__What to do__. From the records below, output exactly the lines running from the line containing "Task: Click the red" through the line containing "Open the 试讲课程 signup icon", and no others.

__Extracted records__.
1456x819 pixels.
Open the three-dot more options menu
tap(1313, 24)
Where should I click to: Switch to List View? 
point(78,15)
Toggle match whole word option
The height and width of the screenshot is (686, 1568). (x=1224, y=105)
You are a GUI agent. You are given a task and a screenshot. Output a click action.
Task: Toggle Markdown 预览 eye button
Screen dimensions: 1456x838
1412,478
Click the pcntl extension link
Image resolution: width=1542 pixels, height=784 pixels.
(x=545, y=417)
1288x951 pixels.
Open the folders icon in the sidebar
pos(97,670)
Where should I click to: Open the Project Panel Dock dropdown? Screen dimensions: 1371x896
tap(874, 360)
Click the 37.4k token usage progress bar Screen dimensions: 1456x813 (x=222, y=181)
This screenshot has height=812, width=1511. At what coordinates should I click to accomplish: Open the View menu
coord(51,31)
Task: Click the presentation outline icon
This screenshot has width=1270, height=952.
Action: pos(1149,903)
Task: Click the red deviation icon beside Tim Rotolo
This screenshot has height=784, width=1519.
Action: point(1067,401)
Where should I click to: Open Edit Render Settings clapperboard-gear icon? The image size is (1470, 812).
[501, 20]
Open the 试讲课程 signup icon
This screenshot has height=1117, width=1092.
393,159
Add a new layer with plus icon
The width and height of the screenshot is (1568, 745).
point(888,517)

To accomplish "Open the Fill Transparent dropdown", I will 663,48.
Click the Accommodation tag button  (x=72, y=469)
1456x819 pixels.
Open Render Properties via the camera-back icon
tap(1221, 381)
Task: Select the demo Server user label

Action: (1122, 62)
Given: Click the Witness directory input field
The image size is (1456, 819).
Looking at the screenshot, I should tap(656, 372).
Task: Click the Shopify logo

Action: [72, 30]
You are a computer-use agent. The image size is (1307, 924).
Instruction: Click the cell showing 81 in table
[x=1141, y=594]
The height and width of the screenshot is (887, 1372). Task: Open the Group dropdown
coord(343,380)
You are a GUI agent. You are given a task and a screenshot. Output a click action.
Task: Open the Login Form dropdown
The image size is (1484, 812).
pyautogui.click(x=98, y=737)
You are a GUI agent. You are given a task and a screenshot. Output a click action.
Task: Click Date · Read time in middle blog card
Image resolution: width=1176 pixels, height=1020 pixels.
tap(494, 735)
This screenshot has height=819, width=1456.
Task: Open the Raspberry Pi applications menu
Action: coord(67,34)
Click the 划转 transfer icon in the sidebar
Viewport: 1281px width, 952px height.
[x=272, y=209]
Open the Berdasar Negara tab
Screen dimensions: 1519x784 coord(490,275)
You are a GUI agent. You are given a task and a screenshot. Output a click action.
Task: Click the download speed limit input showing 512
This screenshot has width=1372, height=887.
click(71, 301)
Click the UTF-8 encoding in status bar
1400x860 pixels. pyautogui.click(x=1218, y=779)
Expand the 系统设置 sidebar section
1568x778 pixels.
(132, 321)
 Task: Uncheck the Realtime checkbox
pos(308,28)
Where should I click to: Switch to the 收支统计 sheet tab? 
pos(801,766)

__Exercise output__.
Task: Click the red deviation icon beside Tim Rotolo
This screenshot has height=784, width=1519.
Action: point(1067,401)
Where should I click to: Open Edit Render Settings clapperboard-gear icon? The image size is (1470, 812).
[501, 20]
Open the 试讲课程 signup icon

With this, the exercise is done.